• [Extract]:
--------------------
How should you regard yourself as a childhood abuse victim? How should we as a society approach and deal with childhood abuse -- being as we seem to be doing a bad job in eliminating it? The Food Network's and New York's first lady Sandra Lee suggests a formula.


The Stanton Peele Addiction Website, April 20, 2011. This blog post also appeared on Stanton's Addiction in Society blog at

Overcoming Abuse: Sandra Lee's Semi-Homemade Recipe

One popular theory -- for example by Canadian best-selling psychiatrist, Gabor Mate -- is that all cases of addiction are due to childhood abuse.

Although Mate is not a traditional disease theorist, in many ways his model of addiction rivals the determinism, pessimism and disempowerment of the original version -- once you are abused, you are stained for life, the scarlet letter "A" engraved deep within you.

Of course, the question is, are people inevitably and permanently scarred by childhood abuse? The answer: not often. Or, the issue of how permanently children are damaged has at least as much to do with their experiences concurrent to and following the abuse. (Please, I am not recommending that children be abused, but only stating that they survive more often than not, and often flourish despite it.)

Here's a case at hand -- as revealed in Vogue's article on Sandra Lee, the long-term girlfriend of newly elected New York governor Andrew Cuomo, and the domestic diva who has written nearly two-dozen books and who stars on the Food Network as a woman who brings haute cuisine within reach of ordinary women and men. Lee popularized the concept of "semi-homemade" - that is, use of prepackaged ingredients in higher-end recipes.

Here is Lee's background - she was abandoned by her teen-age addicted mother at a young age. But that's not the bad part. The bad part is when her mother reclaimed her from Lee's beloved grandmother, after which she was regularly abused by her mother and stepfather.
--------------------
• [Data below]:
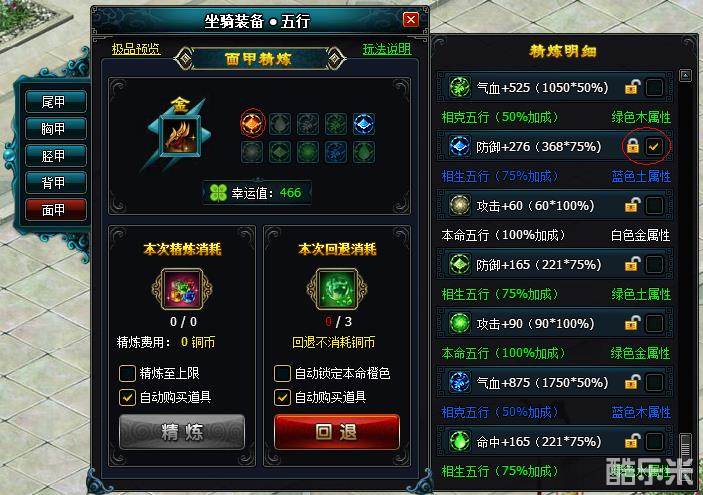
Task: Toggle padlock on 气血+525 attribute row
Action: point(632,87)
--------------------
• [How to complete this task]:
Copy out the blog post on overcoming abuse from "Although Mate is" up to and including "deep within you.", changing "pessimism" to "fatalism".

• [Task solution]:
Although Mate is not a traditional disease theorist, in many ways his model of addiction rivals the determinism, fatalism and disempowerment of the original version -- once you are abused, you are stained for life, the scarlet letter "A" engraved deep within you.